I know your pains my friend
I have been there for what feels like forever.
I want you around.
please don't leave me.
I don't want to loose anymore.
This world scares me.
does it scare you the same way?

Life to this moment.
operation
tobillama
Blah, blah, blahity blah.
I'm single now due to some...well a lot of things.
I had to bury my cat this past week.
Trying to not just say fuck and walk away.
My mental state is coming back. I'm starting to finally feel normalish since the split.
I moved in with some friends. Since being out here I don't feel so angry about just stupid crap.

o.o
operation
tobillama
Today's checklist.
Annoy someone [x]
Cause chaos (virtually or otherwise) [x]
Star wars marathon [x]
relax more to mephiskapheles [in progress]
-----------------------------------------------------------------------------------
To do list tomorrow.
take Corina to school
Start to learn sign again.
meditation
clean tools
organize toolbox
clean room (again (damn cats/dogs causing trouble again))
go through clothes see what can be gotten rid of.
clean out my drawers in dresser
start work on writing again. might help clear my head.
Sleep.
I think that covers everything...

this tripped me out.
operation
tobillama
https://www.youtube.com/watch?v=Bdw_ikz2hBY

Uhhh
operation
tobillama
It never ceases to happen. Every time Corina and I plan to go somewhere, she takes a nap beforehand even though I tell her not to and he somehow always manages to feel bad after/during it. Even if it's just five damn minutes. I tell her not to for this reason. because then we almost NEVER do what we had planned. It's getting old.

It's just another day.
killer kitten
tobillama
Got a newish job at Wal-mart a few weeks ago, had my job threatened two nights ago.
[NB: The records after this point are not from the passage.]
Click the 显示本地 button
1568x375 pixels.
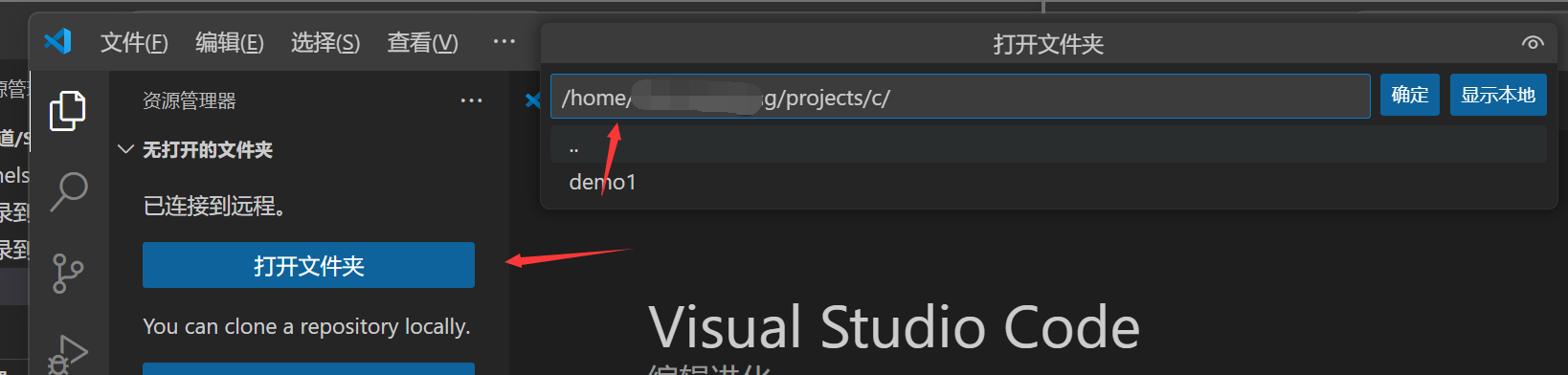(1498, 95)

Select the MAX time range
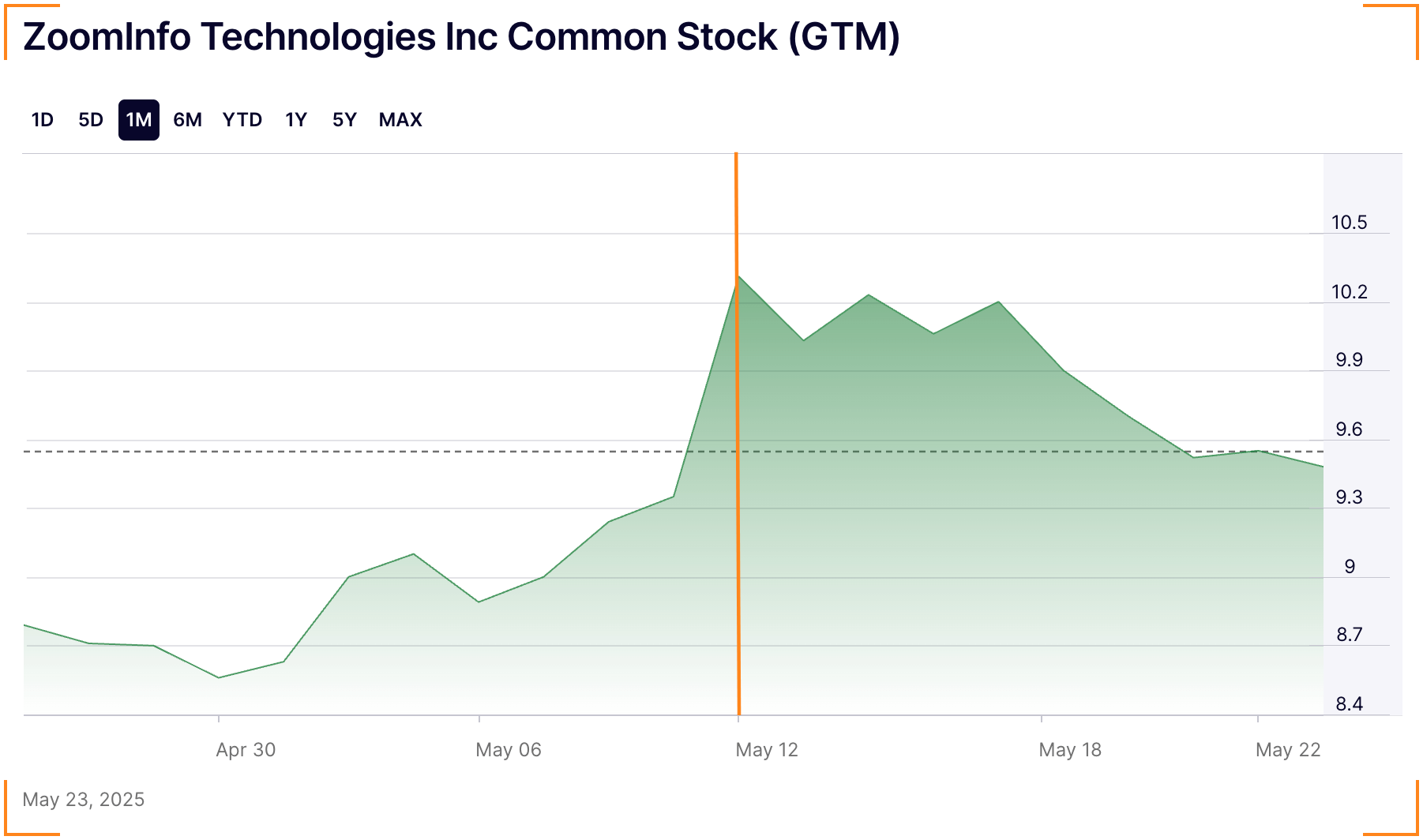click(x=401, y=119)
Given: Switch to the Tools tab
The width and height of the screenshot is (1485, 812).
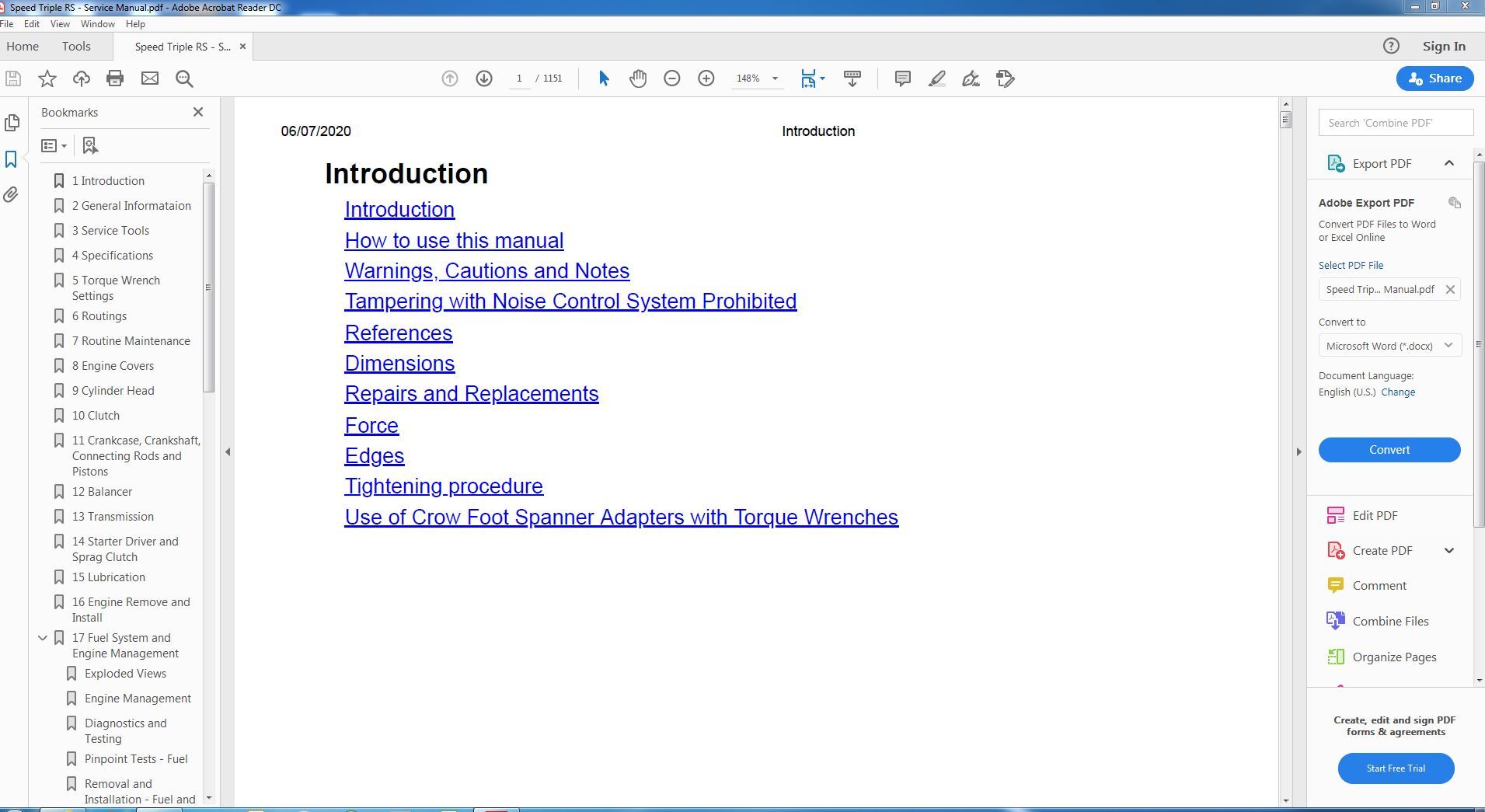Looking at the screenshot, I should coord(76,47).
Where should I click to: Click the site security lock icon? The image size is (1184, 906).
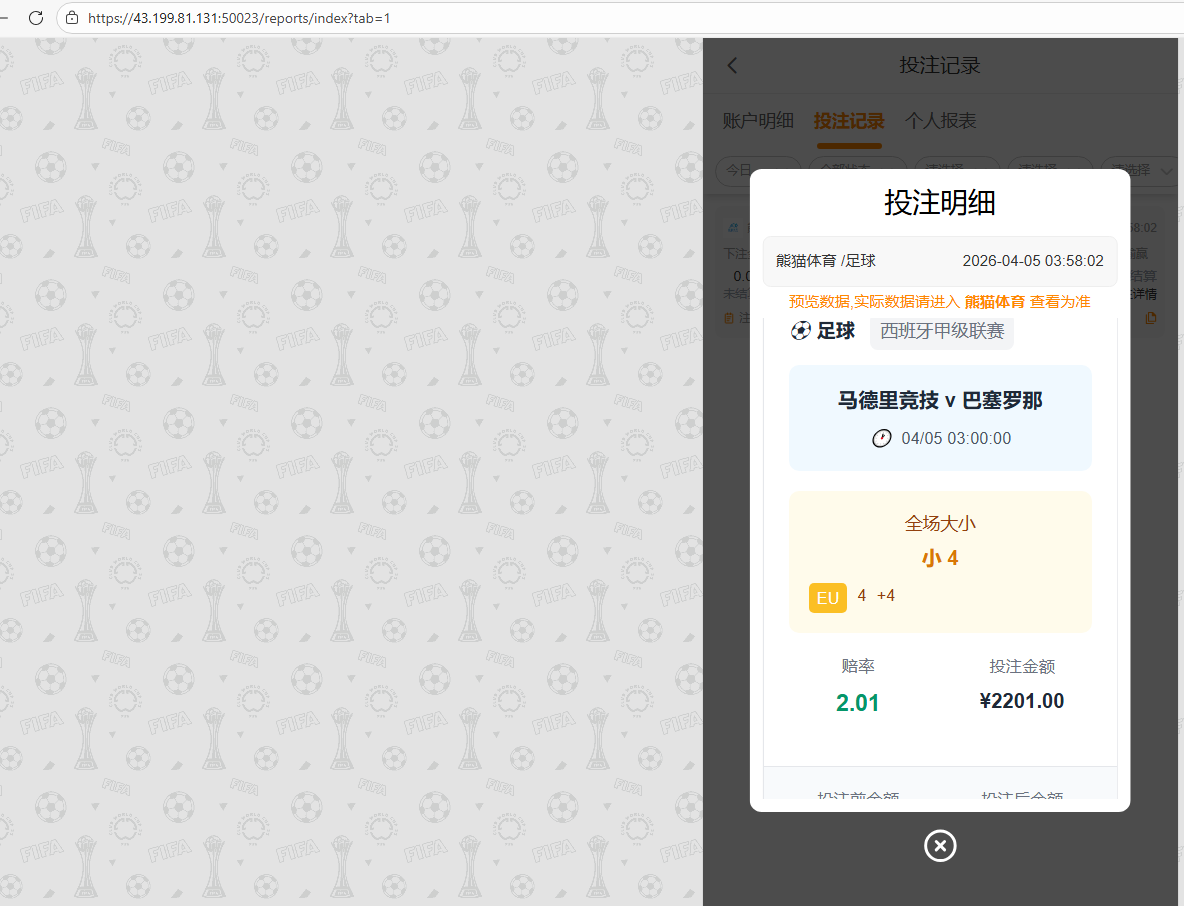point(72,18)
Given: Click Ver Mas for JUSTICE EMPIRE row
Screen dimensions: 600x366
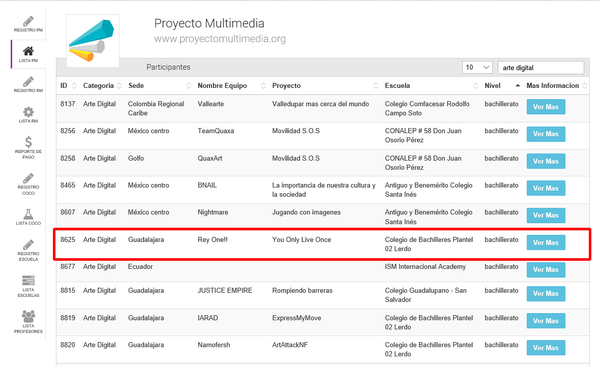Looking at the screenshot, I should (546, 294).
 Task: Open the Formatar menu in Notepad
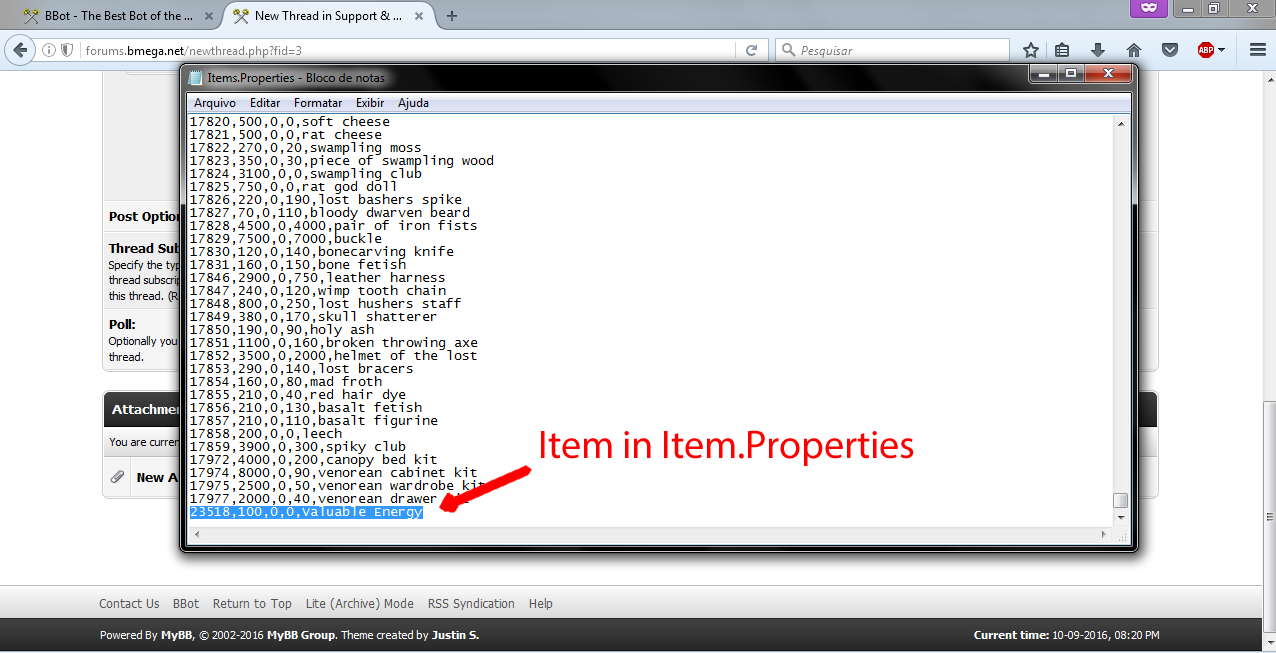tap(318, 103)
Last night worked my ass off and got a compliment.
On a less mediocre side, Corina and I are going to the fair on Thorsday. A coworker of mine was suppose to join us and got told otherwise due to complications with scheduling. More alone time for her and I, which might I add is much needed. Our time together is mostly quantity not quality.
I am getting a new phone, LG Volt, in tomorrow hopefully it'll be here when I get back to the house from school, if not whatever. It'll be here eventually.
On a somewhat upside as well we got a new bed, it's more firm than I like but she can sleep better so I'll deal with it until it's broke in.
On a grander note, I got told that Corina will be getting me my concealed carry permit and agreed to let me get a firearm, as long as I keep it away from everyone else. I'm currently looking at 9mm under $500 with any luck I'll find something I know will be reliable in a pinch. Am also thinking of getting a hunting rifle for deer hunting. The thought of making deer jerky makes my mouth water. *wipes away a little drool* Not sure what size I want to get yet so sill looking. Though one firearm at a time. Though a 9mm isn't what I like to use, it'll be better in the long run to help get my wrist and forearm strength up until I can handle a .45 again.
We'll see what happens in the coming months.